Vincent Chetail is a legal scholar and professor of public international law specializing in international migration law and refugee law at the Geneva Graduate Institute of International and Development Studies in Switzerland. He is also a senior research associate at the University of London's Refugee Law Initiative.

Chetail has held numerous visiting professorships, including at Harvard Law School, the University of Paris XI, Sciences Po, the Hague Academy of International Law and the European University Institute. He has been called by his peers "a leading expert on migration" and one of the "luminaries" of the discipline of international migration law. He started his academic career as an associate professor of public international law at the Geneva campus of Webster University.

== Early life and education ==
Chetail holds a PhD from the Paris-Panthéon-Assas University, a master's from the Graduate Institute of International and Development Studies and a bachelor's in law from Jean Moulin University Lyon 3.

== Career ==
Chetail is emeritus editor-in-chief of the academic journal Refugee Survey Quarterly, published by Oxford University Press, and member of the Oxford Bibliographies in International Law's founding editorial board.
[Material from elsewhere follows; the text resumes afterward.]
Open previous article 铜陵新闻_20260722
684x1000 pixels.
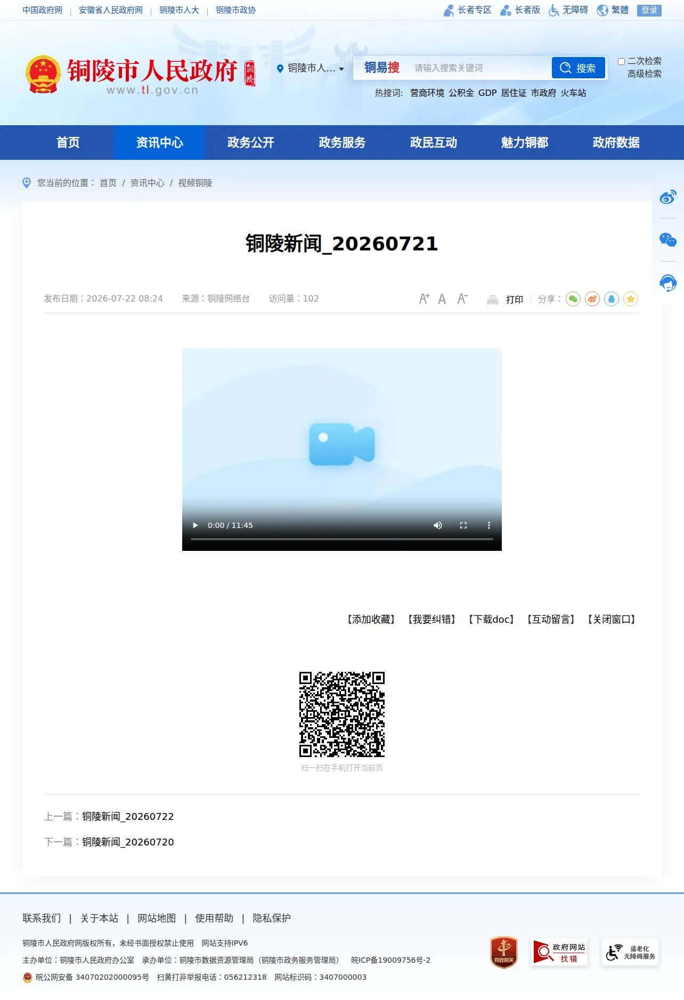(x=128, y=817)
He founded the Global Migration Centre, a research center at the Geneva Graduate Institute. In 2019, Chetail became president of the board of the Geneva Academy of International Humanitarian Law and Human Rights, succeeding Nicolas Michel.

In 2020, the United Nations' International Organization for Migration appointed Chetail as an Migration Research and Publishing High-Level Advisers.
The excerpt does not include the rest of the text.